Bubble and Squeak (cabbage and sausage or ground beef)

This dish is one I've been eating since I was a little kid, and the one that made me finally decide to make this blog, which I had considered before. I'd decided it was too large an undertaking, and I'd gone back to looking up recipes on Pinterest.
One of my childhood favorites.

When my garden started bearing, I was as excited as any first-year gardener. Bursting with excitement to cook my very first head of homegrown cabbage, I headed to Pinterest and looked up bubble and squeak, only to find many recipes that said to cook this in a frying pan, and not one called for cream sauce. I didn't want to make their recipe, though. I wanted to make the one my dad used to make us as kids.
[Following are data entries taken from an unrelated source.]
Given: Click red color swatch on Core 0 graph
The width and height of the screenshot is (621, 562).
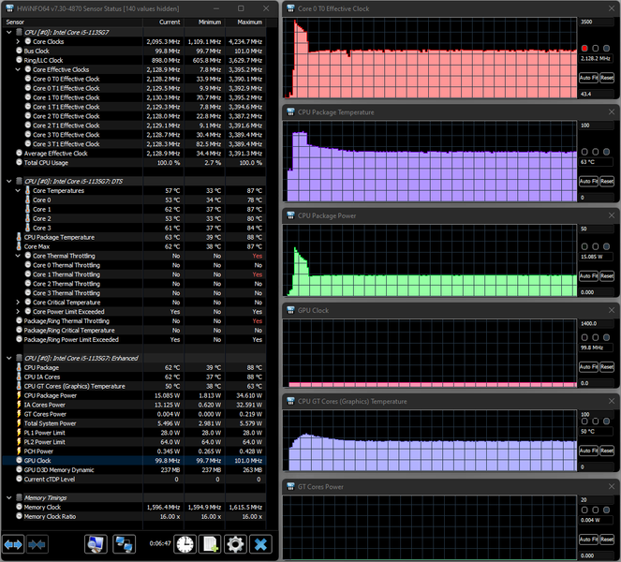Looking at the screenshot, I should pyautogui.click(x=585, y=48).

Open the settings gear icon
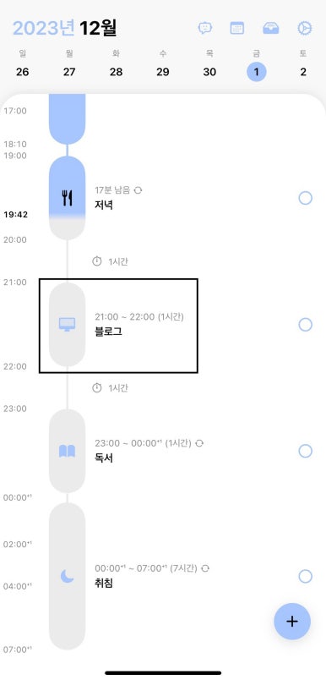[304, 28]
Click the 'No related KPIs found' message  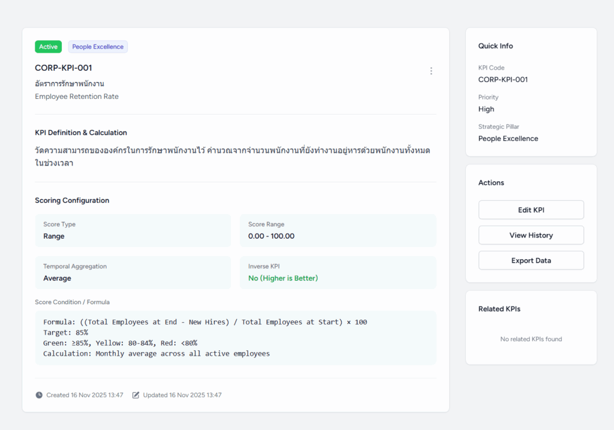tap(531, 339)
So I went to my trusty Fannie Farmer Cookbook, and there it was.



Bubble-and-Squeak
Put in layers in a casserole:
1 lb. cooked sausage meat (*if using ground beef, see seasoning note below)
2 cups chopped cabbage (I used raw, but will try cooking it first next time)
Pour over the top 2 cups cream sauce (this recipe makes one cup, so double it)
Optional: Top with bread crumbs.
Bake at 350 for 30 minutes.
Edges browning in the cast iron dutch oven.
My sister adds potatoes to hers, and it does add some substance, so if you're not paleo, you might try a layer of cooked potatoes at the bottom of the dish. I cooked mine a little too long, so they were more like mashed potatoes, but you could cook them until they are just getting soft, since they will cook some in the casserole. My oldest sister suggested steaming the potatoes along with the cabbage for a few minutes before putting it all together. I might try that next time, as the cabbage was a bit crunchy (or squeaky) when ours finished cooking.
After coming out of oven.

*I did not have sausage, so I used ground beef, which I fried along with 1/2 onion, adding a bit of italian seasoning and a pinch of fennel seeds to give it the sausage flavor, and I thought it turned out fine (although my mother, the purist, was horrified at the thought of using ground beef OR potatoes, and said that wasn't real bubble and squeak). Still, if you've never made this before and you don't have sausage, ground beef is just fine, and I don't think it made much difference TBH.

1 comment:

  1. I once intended to make proper bubble and squeak but I was impatient and didn't read the whole recipe. What I ended up with instead was awesome but I served it over rice. Basically just sausage gravy over chopped cabbage and onion, baked until bubbly and the cabbage was tender. Delicious!